Per l’ex ragazzo solo e solitario di Newark (New Jersey), non dev’esser stato particolarmente divertente festeggiare così gli ottant’anni. Però la noia circostante l’ha indotto a romperla, divertendo, improvvisando le contorsioni che l’hanno reso famoso prima ancora della guerra di Corea. Si dirà: Buster Keaton, Stan Laurel e lui sono i comici malinconici del cinema. Ma malinconia non è tristezza. Dopo il «fioretto» politico-mondano parigino, Jerry Lewis è partito per Lione, dove l’Institut Lumière, presieduto da Bertrand Tavernier e diretto da Thierry Frémaux (il selezionatore del Festival di Cannes) presentano oggi in suo onore l’ultimo film che ha diretto, apparso in Italia come Qua la mano, picchiatello (1983). Deve averlo scelto Jerry Lewis come una rivincita, perché questo film tanto bello andò altrettanto male, chiudendo la sua carriera di regista, sceneggiatore e produttore. Jerry Lewis continuò saltuariamente a fare l’attore (Re per una notte di Scorsese, Arizona Dream di Kusturica) per gli autori che stimava, lasciando un rimpianto quando tanti attori lasciano un fastidio, sprecando il talento per via del provento.
Poiché Jerry Lewis è un autore e non solo un attore, l’occasione è utile anche per presentare il suo nuovo libro, tradotto ora in francese e inedito in italiano: Dean et moi. Une histoire d’amour («Dean e io. Una storia d’amore»), pubblicato da Flammarion. Scrive Jerry Lewis: «Dean e io eravamo artisti di varietà, animali da palcoscenico. Gli altri avevano un copione, noi eravamo monelli scatenati, jazzisti sempre capaci d’improvvisare. Dagli inizi, nei night».
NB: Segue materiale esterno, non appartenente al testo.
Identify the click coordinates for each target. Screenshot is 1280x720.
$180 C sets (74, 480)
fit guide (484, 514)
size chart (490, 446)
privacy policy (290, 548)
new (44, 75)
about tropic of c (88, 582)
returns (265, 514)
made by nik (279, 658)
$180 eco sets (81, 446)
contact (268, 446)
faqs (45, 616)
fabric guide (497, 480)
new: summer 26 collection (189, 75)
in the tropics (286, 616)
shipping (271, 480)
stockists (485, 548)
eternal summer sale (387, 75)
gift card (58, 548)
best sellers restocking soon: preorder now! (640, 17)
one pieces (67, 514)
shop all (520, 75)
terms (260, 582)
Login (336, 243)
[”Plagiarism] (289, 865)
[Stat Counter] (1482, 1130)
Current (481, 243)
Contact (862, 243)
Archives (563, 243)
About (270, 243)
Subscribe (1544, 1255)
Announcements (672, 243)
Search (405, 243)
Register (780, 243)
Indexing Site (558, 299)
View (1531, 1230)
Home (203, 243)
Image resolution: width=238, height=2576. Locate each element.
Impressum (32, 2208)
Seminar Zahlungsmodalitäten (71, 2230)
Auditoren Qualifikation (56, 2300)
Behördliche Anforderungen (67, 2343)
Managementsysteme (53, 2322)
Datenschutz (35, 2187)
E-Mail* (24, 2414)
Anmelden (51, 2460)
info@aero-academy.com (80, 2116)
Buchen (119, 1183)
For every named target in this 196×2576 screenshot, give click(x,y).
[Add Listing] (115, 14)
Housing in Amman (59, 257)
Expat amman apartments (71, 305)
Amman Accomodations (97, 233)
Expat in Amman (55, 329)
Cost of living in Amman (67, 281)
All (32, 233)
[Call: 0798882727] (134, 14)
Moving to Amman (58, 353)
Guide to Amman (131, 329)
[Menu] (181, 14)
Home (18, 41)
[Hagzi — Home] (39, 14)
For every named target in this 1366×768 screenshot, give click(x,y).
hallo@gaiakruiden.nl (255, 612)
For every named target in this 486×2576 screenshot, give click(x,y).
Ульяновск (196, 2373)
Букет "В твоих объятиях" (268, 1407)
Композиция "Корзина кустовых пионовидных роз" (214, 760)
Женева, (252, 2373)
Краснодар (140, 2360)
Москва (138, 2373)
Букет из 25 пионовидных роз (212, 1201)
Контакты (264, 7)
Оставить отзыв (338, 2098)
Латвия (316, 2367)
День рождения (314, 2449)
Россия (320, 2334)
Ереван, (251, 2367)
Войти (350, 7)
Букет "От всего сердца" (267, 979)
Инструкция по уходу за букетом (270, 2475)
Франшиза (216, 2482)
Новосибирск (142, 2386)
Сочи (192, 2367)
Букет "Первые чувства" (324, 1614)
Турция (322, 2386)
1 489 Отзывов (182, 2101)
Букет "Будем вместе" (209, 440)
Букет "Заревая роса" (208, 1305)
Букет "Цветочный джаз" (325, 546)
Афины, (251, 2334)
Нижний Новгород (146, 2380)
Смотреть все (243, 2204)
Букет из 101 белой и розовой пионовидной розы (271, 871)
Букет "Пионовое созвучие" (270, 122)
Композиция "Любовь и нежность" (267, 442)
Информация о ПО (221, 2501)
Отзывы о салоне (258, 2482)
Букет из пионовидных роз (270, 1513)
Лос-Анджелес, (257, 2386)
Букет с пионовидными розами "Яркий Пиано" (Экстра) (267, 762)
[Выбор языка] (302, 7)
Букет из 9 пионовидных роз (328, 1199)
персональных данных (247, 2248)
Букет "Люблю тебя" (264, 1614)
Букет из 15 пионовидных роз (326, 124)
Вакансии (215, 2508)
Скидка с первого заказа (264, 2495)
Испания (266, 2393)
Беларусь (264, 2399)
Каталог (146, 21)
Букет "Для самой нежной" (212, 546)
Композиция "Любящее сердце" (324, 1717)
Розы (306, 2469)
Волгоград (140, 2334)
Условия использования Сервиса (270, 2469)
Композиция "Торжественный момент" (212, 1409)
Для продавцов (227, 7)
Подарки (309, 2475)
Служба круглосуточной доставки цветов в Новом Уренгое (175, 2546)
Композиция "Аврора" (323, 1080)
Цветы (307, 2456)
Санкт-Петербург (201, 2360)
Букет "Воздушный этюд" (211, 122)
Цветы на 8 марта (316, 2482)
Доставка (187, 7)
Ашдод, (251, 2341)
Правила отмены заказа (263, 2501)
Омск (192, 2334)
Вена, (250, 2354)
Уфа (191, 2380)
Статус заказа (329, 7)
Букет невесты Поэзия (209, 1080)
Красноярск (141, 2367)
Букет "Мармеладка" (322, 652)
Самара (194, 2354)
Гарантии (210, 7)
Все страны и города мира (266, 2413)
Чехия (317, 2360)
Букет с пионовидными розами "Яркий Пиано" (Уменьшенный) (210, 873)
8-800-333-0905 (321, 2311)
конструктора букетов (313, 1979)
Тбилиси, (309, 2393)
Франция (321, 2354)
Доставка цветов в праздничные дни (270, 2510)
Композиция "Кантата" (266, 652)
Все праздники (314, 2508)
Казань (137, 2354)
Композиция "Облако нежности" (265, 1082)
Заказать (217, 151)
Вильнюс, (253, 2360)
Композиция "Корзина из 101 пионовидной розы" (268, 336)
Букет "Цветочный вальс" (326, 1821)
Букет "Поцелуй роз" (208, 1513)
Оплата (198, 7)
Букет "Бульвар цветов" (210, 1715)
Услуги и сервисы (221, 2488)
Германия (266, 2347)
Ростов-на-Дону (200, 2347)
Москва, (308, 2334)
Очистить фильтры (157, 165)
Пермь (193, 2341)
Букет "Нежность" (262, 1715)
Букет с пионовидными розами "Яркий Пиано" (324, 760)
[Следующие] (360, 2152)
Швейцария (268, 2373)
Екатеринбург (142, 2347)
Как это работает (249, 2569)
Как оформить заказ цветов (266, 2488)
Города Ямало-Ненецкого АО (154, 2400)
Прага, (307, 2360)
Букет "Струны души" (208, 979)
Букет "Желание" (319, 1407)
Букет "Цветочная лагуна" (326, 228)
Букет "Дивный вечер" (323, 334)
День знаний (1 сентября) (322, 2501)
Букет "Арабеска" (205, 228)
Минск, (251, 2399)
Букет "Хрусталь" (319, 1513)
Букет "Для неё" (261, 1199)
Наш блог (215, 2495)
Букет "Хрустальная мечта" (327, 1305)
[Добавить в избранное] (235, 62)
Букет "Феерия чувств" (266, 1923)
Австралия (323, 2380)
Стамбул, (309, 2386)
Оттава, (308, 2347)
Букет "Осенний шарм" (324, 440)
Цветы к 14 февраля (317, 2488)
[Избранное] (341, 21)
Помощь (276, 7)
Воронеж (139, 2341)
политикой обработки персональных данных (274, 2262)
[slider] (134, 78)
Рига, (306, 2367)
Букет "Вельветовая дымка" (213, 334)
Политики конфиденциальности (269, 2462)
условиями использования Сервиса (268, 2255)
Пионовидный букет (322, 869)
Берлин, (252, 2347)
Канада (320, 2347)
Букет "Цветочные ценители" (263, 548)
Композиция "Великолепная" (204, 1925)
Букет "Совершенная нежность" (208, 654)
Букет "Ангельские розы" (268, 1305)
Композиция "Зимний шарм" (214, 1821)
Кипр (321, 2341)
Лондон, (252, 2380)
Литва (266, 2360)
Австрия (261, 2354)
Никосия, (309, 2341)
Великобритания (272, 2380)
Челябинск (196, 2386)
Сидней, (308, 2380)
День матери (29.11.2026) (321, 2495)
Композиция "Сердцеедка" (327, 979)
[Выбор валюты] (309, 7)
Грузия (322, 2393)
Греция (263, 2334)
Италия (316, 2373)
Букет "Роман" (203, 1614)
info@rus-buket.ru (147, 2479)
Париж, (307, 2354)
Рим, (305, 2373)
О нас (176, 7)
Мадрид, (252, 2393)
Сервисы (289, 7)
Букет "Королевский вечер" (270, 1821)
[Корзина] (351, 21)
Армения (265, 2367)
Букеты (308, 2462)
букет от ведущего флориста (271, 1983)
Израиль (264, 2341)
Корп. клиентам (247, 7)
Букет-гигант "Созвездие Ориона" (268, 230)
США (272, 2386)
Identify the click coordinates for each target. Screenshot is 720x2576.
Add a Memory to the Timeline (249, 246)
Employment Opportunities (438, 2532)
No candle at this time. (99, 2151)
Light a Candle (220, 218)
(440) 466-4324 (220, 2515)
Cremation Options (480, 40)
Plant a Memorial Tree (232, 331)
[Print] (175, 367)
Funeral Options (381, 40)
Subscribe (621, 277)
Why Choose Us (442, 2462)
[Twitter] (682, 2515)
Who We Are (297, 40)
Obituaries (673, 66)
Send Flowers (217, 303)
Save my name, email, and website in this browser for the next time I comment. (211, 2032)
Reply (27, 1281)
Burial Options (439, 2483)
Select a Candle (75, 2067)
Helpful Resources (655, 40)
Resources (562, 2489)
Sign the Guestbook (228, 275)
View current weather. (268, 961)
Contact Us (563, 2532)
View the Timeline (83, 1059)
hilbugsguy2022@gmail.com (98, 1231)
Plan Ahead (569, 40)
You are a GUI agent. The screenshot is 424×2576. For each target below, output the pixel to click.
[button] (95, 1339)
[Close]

L’ottantesimo compleanno di Jerry Lewis sta anche per far uscire il romanzo False verità di Rupert Holmes (Fandango) e Where the Truth Lies di Atom Egoyan, il film dell’ultimo Festival di Cannes che ne deriva, dove i personaggi sono Dean Martin (interpretato da Colin Firth) e Jerry Lewis (Kevin Bacon). Il titolo italiano, False verità, è un ossimoro che aderisce a uno dei due significati possibili della locuzione, che normalmente suona «Dove sta la verità». Questo film ripropone a suo modo una coppia formidabile, che poi si divise moltiplicando però la fama.
Il titolo del libro di Jerry Lewis, invece, parla di una «storia d’amore».

Sembra che Egoyan lo prende troppo alla lettera, mostrando Dean Martin provocare la morte d’una ragazza appena sedotta, ma anche cercare di violentare Jerry Lewis. Che lascia dire: senza infischiarsi dei pettegolezzi, non s’arriva presto al successo e tardi al decesso.